Biohaven's Trigriluzole Receives Fast Track Designation from FDA

Biohaven Pharmaceutical Holding Company announced the U.S. Food and Drug Administration (FDA) has granted the company Fast Track Designation for Biohaven's product candidate trigriluzole (BHV-4157) for the potential treatment of Spinocerebellar Ataxia (SCA).  Trigriluzole previously received Orphan Drug Designation from the FDA for the treatment of SCA in 2016. Biohaven is currently conducting a Phase 2/3 clinical trial in patients with SCA, with topline results expected in 2018.

SCA is a rare, debilitating neurodegenerative disorder that is estimated to affect approximately 22,000 people in the United States. Standard of care treatment is supportive and no medications are currently approved for patients with this debilitating condition.

"This Fast Track Designation from the FDA recognizes the high unmet medical need in patients with SCA," Vlad Coric, M.D., CEO of Biohaven said.  "Fast track designation will help facilitate Biohaven's development of trigriluzole, and potentially expedite future regulatory review of trigriluzole for patients with SCA."
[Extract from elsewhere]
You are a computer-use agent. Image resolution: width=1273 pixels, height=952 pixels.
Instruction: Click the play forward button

Biohaven initiated a randomized clinical trial of trigriluzole in patients with SCA in December 2016.  Target enrollment is approximately 120 patients, with topline results expected in the first quarter of 2018. The study is designed to evaluate the safety and efficacy of trigriluzole for acute symptomatic treatment in this patient population. We believe that, if successful, this Phase 2/3 clinical trial will be the only pivotal trial necessary to support regulatory approval in SCA.
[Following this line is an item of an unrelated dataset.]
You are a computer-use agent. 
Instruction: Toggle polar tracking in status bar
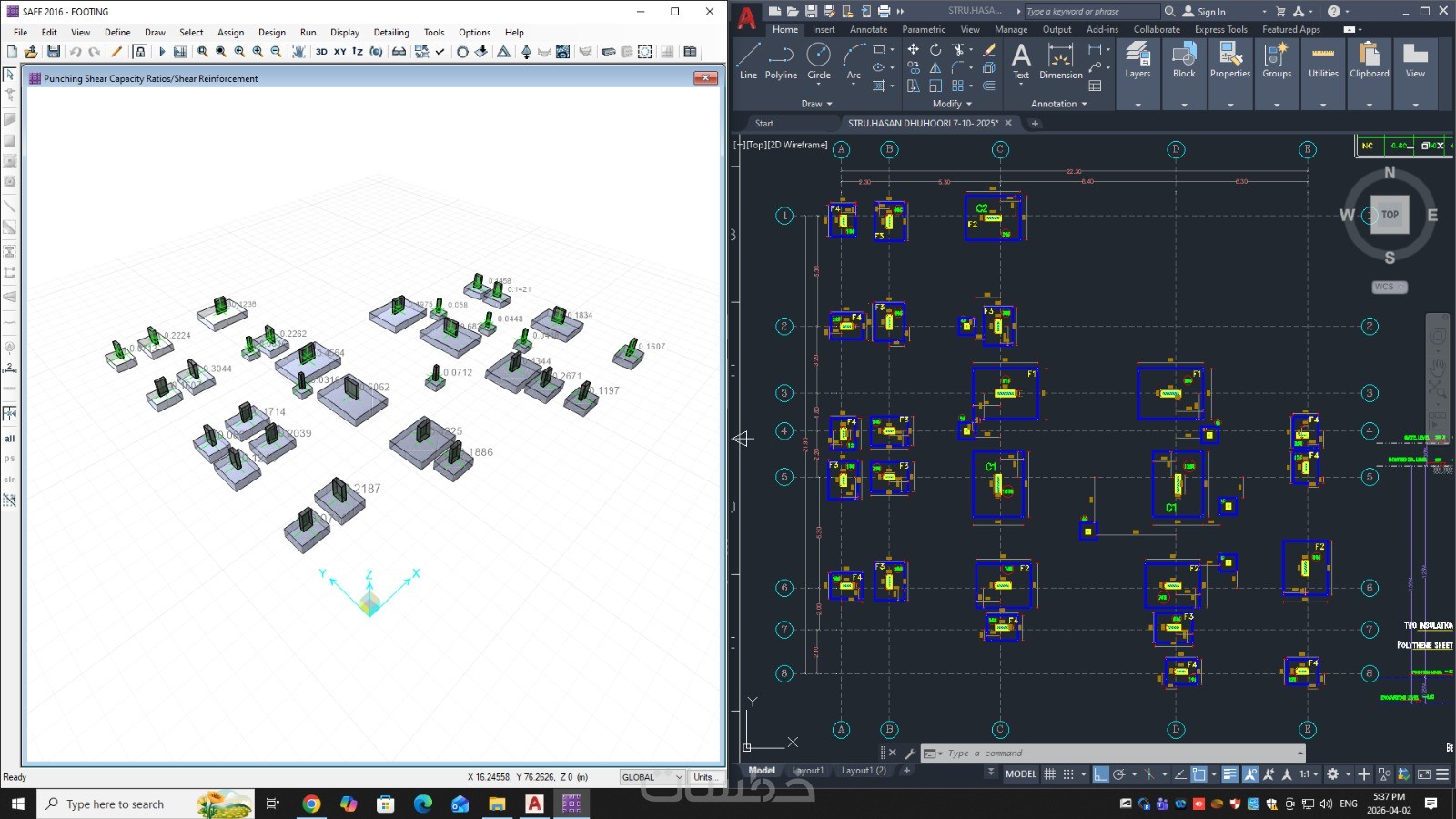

Trigiluzole is a novel tripeptide prodrug being developed by Biohaven. The company anticipates trigriluzole will be designated as a new chemical entity (NCE) and has received orphan drug designation from the FDA for the treatment of SCA.

As one of its Expedited Programs for Serious Conditions, the FDA grants Fast Track Designation to "facilitate the development and expedite the review of drugs to treat serious conditions and fill an unmet medical need" in order to make important new drugs available to patients earlier.